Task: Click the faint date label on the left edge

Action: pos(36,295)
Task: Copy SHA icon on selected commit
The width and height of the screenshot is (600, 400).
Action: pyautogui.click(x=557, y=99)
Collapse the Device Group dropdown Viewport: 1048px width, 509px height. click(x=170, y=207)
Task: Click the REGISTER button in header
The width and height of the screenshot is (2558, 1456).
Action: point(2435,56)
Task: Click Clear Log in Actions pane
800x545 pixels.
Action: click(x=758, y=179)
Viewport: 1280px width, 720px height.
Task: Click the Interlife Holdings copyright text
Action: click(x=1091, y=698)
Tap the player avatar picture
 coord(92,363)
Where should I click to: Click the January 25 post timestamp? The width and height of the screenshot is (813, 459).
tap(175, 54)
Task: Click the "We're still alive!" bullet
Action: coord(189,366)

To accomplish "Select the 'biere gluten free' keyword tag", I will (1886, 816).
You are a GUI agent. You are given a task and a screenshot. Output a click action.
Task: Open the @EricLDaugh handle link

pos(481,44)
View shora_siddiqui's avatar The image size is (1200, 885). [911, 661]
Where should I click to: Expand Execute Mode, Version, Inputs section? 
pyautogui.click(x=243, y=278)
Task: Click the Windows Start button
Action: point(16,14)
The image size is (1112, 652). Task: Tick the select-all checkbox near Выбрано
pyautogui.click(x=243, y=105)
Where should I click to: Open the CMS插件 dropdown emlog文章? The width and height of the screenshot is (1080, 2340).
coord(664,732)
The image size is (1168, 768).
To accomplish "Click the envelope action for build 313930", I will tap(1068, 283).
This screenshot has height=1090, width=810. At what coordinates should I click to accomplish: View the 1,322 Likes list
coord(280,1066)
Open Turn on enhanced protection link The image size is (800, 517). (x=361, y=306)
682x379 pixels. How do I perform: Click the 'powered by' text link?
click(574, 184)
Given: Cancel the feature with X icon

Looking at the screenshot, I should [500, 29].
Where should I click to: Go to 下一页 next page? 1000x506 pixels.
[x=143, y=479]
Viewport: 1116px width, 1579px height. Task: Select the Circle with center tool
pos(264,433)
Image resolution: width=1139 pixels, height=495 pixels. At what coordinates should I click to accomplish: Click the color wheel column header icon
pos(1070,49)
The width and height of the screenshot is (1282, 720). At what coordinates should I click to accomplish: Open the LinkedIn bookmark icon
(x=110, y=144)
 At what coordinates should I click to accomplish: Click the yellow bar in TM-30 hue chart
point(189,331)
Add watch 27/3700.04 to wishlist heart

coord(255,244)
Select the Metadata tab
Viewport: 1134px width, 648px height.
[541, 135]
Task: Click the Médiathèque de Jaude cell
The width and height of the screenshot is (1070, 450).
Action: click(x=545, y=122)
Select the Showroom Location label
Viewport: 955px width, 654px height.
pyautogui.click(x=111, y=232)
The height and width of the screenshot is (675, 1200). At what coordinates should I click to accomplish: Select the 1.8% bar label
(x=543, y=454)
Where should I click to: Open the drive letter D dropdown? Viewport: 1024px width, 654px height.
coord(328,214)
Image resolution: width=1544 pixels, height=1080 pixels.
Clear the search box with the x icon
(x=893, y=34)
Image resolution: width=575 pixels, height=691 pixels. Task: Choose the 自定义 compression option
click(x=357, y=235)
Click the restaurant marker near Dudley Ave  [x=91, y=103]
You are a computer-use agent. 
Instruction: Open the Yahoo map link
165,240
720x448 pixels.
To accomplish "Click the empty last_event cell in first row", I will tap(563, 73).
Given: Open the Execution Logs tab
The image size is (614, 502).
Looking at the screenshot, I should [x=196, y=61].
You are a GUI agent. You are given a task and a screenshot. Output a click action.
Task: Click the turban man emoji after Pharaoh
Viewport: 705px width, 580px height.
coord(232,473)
= = = =
**Description of the task:**
Take the entries above and write them out again unchanged.

**Output of the task:**
Task: Click the faint date label on the left edge

Action: pos(36,295)
Task: Copy SHA icon on selected commit
The width and height of the screenshot is (600, 400).
Action: pyautogui.click(x=557, y=99)
Collapse the Device Group dropdown Viewport: 1048px width, 509px height. click(x=170, y=207)
Task: Click the REGISTER button in header
The width and height of the screenshot is (2558, 1456).
Action: point(2435,56)
Task: Click Clear Log in Actions pane
800x545 pixels.
Action: click(x=758, y=179)
Viewport: 1280px width, 720px height.
Task: Click the Interlife Holdings copyright text
Action: click(x=1091, y=698)
Tap the player avatar picture
 coord(92,363)
Where should I click to: Click the January 25 post timestamp? The width and height of the screenshot is (813, 459).
tap(175, 54)
Task: Click the "We're still alive!" bullet
Action: coord(189,366)

To accomplish "Select the 'biere gluten free' keyword tag", I will (1886, 816).
You are a GUI agent. You are given a task and a screenshot. Output a click action.
Task: Open the @EricLDaugh handle link

pos(481,44)
View shora_siddiqui's avatar The image size is (1200, 885). [911, 661]
Where should I click to: Expand Execute Mode, Version, Inputs section? 
pyautogui.click(x=243, y=278)
Task: Click the Windows Start button
Action: point(16,14)
The image size is (1112, 652). Task: Tick the select-all checkbox near Выбрано
pyautogui.click(x=243, y=105)
Where should I click to: Open the CMS插件 dropdown emlog文章? The width and height of the screenshot is (1080, 2340).
coord(664,732)
The image size is (1168, 768).
To accomplish "Click the envelope action for build 313930", I will tap(1068, 283).
This screenshot has height=1090, width=810. At what coordinates should I click to accomplish: View the 1,322 Likes list
coord(280,1066)
Open Turn on enhanced protection link The image size is (800, 517). (x=361, y=306)
682x379 pixels. How do I perform: Click the 'powered by' text link?
click(574, 184)
Given: Cancel the feature with X icon

Looking at the screenshot, I should [500, 29].
Where should I click to: Go to 下一页 next page? 1000x506 pixels.
[x=143, y=479]
Viewport: 1116px width, 1579px height. Task: Select the Circle with center tool
pos(264,433)
Image resolution: width=1139 pixels, height=495 pixels. At what coordinates should I click to accomplish: Click the color wheel column header icon
pos(1070,49)
The width and height of the screenshot is (1282, 720). At what coordinates should I click to accomplish: Open the LinkedIn bookmark icon
(x=110, y=144)
 At what coordinates should I click to accomplish: Click the yellow bar in TM-30 hue chart
point(189,331)
Add watch 27/3700.04 to wishlist heart

coord(255,244)
Select the Metadata tab
Viewport: 1134px width, 648px height.
[541, 135]
Task: Click the Médiathèque de Jaude cell
The width and height of the screenshot is (1070, 450).
Action: click(x=545, y=122)
Select the Showroom Location label
Viewport: 955px width, 654px height.
pyautogui.click(x=111, y=232)
The height and width of the screenshot is (675, 1200). At what coordinates should I click to accomplish: Select the 1.8% bar label
(x=543, y=454)
Where should I click to: Open the drive letter D dropdown? Viewport: 1024px width, 654px height.
coord(328,214)
Image resolution: width=1544 pixels, height=1080 pixels.
Clear the search box with the x icon
(x=893, y=34)
Image resolution: width=575 pixels, height=691 pixels. Task: Choose the 自定义 compression option
click(x=357, y=235)
Click the restaurant marker near Dudley Ave  [x=91, y=103]
You are a computer-use agent. 
Instruction: Open the Yahoo map link
165,240
720x448 pixels.
To accomplish "Click the empty last_event cell in first row", I will tap(563, 73).
Given: Open the Execution Logs tab
The image size is (614, 502).
Looking at the screenshot, I should [x=196, y=61].
You are a GUI agent. You are given a task and a screenshot. Output a click action.
Task: Click the turban man emoji after Pharaoh
Viewport: 705px width, 580px height.
coord(232,473)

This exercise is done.